**Tekstfragment:**
•••

Al op 21 maart 1616 werd de windbrief voor de hennipklopper De Mildheid uitgereikt aan Jacob Claesz Maten. Hij was de tweede Krommenieër, die een hennipklopper in Krommenie mocht bouwen. De molen werd opgericht op een erf in Krommeniedijk, dat nu bekend staat als nr. 86.
Maten dreef zijn molen in rederij. Op 22 juli 1657 werd 1/16de part in de molen verkocht voor 160 gulden, zodat De Mildheid toen f. 2560,- waard was. Dit gebeurde in een periode, waarin de meeste hennipkloppers nog als loonmaler werden gebruikt. Dat er van een rederij van rolreders sprake was bleek ook op 11 januari 1658 toen Pieter Cornelisz Duijt ‘de gemeene eijgenaren en participanten van de hennipcloppersmolen met de aanclaven vandien genaemt De Miltheijt een erfgen, groot omtrent 27 roeden, agter de Horn, daer deselve molen op staet, belent ten zuiden de vercooper, ten noorden de gemeene vaersloot’ verkocht. Het erf bracht f. 81,- op en werd dus kennelijk eerder door de rederij met De Miltheid gehuurd.
Overigens waren niet alle reders ook geïnteresseerd in de zeildoekfabricage. Dat was de reden, waarom zij op 20 oktober 1673 hun part moesten verkopen. Toen werd bepaald dat de deelnemers in de rederij hennip moesten laten beuken aan de molen. Daar konden niet alle investeerders aan voldoen, omdat zij geen zeildoekfabrikant waren.
In 1736 ontstond er een ernstig conflict met boekhouder Claes Jaspersz en nog enkele reders, omdat zij van plan waren het beukloon van 8 naar 7 stuivers per honderd pond hennep te verlagen. Maar het merendeel van de reders was hier tegen, omdat dit ‘was streckende tot merckelijk nadeel van de molen.’ Volgens hen had Jaspersz de macht niet om zonder overleg tot zo’n maatregel over te gaan. Dat was dan ook de regel, dat zij hem als boekhouder ontsloegen. Op 23 oktober van dat jaar werd het ontslag in een acte bij notaris Jacob Beets vastgelegd.

•••

**Getoonde gegevens:**
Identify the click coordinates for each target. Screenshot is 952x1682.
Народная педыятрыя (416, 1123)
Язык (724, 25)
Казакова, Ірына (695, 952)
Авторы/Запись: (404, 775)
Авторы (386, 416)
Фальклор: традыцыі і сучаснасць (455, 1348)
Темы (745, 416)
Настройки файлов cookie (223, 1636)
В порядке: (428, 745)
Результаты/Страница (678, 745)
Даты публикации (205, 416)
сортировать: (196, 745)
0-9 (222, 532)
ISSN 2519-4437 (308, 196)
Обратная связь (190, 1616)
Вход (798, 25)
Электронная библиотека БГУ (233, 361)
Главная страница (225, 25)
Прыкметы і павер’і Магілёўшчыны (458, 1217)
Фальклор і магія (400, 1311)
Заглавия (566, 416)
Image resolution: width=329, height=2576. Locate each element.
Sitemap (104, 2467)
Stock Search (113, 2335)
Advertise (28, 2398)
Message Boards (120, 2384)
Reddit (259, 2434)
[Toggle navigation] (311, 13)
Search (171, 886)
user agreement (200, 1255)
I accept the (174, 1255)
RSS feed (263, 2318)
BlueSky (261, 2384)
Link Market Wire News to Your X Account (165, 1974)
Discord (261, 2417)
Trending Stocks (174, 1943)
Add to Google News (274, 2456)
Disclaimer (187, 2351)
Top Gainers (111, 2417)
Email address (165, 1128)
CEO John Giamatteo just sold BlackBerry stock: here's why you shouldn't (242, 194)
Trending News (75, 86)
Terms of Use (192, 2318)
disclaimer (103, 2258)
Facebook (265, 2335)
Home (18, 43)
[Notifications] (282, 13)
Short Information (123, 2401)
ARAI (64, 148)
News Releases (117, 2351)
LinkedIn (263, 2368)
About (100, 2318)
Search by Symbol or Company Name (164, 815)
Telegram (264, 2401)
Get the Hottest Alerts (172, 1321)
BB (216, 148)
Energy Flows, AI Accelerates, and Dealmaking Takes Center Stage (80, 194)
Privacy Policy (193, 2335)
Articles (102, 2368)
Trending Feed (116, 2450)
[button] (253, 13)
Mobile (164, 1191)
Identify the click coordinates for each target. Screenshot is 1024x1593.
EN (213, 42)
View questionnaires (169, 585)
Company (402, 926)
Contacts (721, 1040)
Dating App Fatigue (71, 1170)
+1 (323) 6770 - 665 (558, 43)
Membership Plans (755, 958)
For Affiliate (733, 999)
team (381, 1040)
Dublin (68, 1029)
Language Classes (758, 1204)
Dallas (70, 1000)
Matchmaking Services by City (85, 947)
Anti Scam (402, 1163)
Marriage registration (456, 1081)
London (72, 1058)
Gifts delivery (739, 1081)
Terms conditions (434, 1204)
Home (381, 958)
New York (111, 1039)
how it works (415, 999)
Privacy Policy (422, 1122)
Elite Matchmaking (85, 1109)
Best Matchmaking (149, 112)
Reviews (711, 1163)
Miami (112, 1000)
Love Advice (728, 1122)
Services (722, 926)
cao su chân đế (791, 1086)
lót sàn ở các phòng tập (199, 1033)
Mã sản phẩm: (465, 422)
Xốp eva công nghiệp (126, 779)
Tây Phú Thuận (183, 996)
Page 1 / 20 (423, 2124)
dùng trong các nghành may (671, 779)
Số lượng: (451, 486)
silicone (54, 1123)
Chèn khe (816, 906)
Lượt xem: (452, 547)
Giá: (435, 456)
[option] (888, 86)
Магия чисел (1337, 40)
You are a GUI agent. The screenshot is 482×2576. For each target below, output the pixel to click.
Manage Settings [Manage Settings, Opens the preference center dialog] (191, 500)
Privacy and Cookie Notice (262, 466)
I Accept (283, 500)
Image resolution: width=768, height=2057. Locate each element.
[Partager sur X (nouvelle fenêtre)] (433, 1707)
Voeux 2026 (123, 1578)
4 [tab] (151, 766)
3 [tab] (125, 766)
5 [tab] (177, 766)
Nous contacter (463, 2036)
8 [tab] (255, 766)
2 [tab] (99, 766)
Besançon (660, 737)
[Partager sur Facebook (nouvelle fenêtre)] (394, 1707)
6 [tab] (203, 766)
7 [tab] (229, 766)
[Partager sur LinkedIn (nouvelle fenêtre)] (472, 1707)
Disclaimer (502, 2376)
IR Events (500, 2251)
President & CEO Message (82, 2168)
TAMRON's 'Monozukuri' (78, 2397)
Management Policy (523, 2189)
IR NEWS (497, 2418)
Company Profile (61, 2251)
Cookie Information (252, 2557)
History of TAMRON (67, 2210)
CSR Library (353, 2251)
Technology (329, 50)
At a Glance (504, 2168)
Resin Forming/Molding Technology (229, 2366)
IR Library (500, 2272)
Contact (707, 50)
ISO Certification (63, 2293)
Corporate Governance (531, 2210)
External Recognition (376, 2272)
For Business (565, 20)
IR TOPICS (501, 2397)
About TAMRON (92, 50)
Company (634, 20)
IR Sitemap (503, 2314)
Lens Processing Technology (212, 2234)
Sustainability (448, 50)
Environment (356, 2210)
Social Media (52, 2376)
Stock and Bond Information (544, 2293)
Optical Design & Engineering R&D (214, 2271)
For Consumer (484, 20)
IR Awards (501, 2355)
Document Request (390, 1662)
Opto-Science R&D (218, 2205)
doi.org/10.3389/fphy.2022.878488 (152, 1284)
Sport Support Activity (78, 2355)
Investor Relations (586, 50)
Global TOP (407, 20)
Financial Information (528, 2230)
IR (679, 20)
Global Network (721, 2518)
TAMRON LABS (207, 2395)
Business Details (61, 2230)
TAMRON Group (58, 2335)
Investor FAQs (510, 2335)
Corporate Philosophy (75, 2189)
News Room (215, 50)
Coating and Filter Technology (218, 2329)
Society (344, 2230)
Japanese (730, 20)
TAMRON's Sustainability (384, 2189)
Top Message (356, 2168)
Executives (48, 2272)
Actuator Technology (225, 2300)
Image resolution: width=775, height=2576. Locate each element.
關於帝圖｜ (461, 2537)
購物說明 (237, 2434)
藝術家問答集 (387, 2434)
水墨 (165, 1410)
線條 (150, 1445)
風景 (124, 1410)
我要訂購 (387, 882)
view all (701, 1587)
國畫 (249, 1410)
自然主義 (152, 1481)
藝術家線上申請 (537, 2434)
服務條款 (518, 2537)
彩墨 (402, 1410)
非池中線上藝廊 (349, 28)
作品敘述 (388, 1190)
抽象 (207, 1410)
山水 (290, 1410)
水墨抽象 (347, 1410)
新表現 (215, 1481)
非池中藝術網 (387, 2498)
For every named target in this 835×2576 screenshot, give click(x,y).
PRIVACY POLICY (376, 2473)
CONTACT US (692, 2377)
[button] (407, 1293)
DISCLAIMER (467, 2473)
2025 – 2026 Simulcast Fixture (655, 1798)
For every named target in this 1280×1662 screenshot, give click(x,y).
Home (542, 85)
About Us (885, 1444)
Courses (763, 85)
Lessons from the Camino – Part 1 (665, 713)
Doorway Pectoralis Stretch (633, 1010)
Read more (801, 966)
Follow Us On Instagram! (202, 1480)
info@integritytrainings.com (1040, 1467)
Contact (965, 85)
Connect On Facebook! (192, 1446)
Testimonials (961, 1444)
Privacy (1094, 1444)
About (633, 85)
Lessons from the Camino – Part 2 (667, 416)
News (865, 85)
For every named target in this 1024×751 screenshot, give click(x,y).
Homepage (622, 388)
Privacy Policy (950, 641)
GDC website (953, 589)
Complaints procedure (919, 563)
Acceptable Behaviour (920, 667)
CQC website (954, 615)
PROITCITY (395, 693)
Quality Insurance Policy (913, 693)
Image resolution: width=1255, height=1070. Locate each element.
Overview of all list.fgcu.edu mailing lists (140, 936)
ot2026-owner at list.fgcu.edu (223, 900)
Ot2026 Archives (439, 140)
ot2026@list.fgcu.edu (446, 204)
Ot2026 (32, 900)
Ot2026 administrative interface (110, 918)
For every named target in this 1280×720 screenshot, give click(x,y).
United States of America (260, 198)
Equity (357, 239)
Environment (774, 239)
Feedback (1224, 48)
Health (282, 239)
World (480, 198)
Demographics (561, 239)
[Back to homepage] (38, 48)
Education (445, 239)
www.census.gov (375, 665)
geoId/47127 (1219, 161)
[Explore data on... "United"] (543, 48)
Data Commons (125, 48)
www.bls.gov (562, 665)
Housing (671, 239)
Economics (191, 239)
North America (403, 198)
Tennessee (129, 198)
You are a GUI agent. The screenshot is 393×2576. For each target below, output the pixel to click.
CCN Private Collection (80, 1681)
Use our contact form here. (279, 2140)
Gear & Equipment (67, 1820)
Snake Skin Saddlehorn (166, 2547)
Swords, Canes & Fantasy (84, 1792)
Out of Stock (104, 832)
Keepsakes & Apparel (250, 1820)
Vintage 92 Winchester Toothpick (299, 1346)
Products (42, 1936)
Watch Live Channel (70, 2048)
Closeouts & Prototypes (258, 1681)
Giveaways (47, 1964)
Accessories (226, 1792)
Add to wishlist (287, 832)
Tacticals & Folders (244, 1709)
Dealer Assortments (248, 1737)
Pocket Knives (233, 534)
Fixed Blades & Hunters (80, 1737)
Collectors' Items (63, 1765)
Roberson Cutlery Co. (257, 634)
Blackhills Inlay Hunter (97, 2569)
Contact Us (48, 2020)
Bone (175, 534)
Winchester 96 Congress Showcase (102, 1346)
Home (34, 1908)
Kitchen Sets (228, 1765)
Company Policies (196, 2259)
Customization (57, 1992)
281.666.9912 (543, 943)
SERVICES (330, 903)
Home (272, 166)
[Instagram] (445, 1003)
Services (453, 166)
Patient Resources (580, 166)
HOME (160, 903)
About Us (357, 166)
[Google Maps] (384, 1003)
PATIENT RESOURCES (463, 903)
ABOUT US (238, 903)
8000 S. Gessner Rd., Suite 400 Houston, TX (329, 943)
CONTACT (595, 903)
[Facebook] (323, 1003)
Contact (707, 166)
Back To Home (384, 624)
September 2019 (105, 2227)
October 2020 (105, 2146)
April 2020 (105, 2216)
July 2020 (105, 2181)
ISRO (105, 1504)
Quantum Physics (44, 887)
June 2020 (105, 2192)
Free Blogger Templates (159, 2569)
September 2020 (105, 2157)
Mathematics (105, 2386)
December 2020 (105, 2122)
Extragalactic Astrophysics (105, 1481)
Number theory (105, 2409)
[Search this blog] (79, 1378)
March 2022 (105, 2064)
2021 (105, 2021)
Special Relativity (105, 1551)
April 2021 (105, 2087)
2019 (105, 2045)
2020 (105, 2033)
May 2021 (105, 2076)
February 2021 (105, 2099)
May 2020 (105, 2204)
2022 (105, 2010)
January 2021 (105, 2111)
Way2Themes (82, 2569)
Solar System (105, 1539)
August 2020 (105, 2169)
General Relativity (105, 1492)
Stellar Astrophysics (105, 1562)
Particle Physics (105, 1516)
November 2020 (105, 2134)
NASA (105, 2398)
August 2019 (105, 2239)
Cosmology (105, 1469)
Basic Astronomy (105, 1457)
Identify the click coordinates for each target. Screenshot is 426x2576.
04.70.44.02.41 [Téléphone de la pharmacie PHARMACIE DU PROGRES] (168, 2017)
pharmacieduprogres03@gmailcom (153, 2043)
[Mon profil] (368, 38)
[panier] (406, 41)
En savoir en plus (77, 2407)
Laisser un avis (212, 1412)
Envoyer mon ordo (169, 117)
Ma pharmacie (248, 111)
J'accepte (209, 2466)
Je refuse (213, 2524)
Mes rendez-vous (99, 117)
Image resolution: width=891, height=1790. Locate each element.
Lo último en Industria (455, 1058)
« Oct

•••

**De opdrachten:**
[a] Stemmen de volgende beweringen overeen met de tekst over de hennipklopper De Mildheid? Antwoord telkens met ja of nee en citeer letterlijk de woorden uit de tekst die de doorslag geven.
(i) De windbrief voor De Mildheid werd op 21 maart 1616 uitgereikt.
(ii) Het erf dat Pieter Cornelisz Duijt verkocht, bracht 160 gulden op.
(iii) Claes Jaspersz en enkele reders wilden het beukloon verhogen.
[b] Beantwoord aan de hand van het tekstfragment over De Mildheid de volgende vragen.
(i) Hoeveel was De Mildheid waard na de verkoop van 1/16de part op 22 juli 1657?
(ii) Hoe groot was het erf waarop de molen stond?
(iii) Bij welke notaris werd het ontslag van de boekhouder vastgelegd?
[c] Zet de tekst over de hennipklopper De Mildheid voort vanaf het punt waar die ophoudt.
De rijen spelen hierbij geen enkele rol.

**Gegeven antwoorden:**
[a]
(i) Ja: "Al op 21 maart 1616 werd de windbrief voor de hennipklopper De Mildheid uitgereikt aan Jacob Claesz Maten."
(ii) Nee: "Het erf bracht f. 81,- op"
(iii) Nee: "omdat zij van plan waren het beukloon van 8 naar 7 stuivers per honderd pond hennep te verlagen"

[b]
(i) f. 2560,-
(ii) Omtrent 27 roeden.
(iii) Bij notaris Jacob Beets.

[c]
Daarmee was het conflict nog niet voorbij, want Jaspersz legde zich niet neer bij zijn ontslag. Hij vond vier Krommenieërs en acht reders van Marken-Binnen die zijn zijde kozen en daar vier maanden later op 12 februari 1737 in een insinuatie – een notariële aanzegging – ook blijk van gaven.
Er was door Jaspersz kennelijk een proces aangespannen bij de schepenen van de Banne. Dit leidde er toen dat de kwestie op 4 april werd bijgelegd. Het beukloon bleef 8 stuivers per 100 pond. Jaspersz bleef in functie. Er werd een regeling getroffen voor de betaling van de onkosten, die door het conflict moesten worden gemaakt en reders hadden voortaan alleen stemrecht als ze minstens een 30e part in de rederij hadden. Er was dus sprake van een grote versnippering van de parten. Er kwamen heel wat stukken van 1/64ste voor.
De molen bleef tot 1806 in bedrijf. Op 6 juni 1797 was Gerrit van Leijden als gaandehouder aangewezen. Negen jaar later was hij gedwongen de molen voor f. 350,- aan een sloper te verkopen. Er was geen werk meer .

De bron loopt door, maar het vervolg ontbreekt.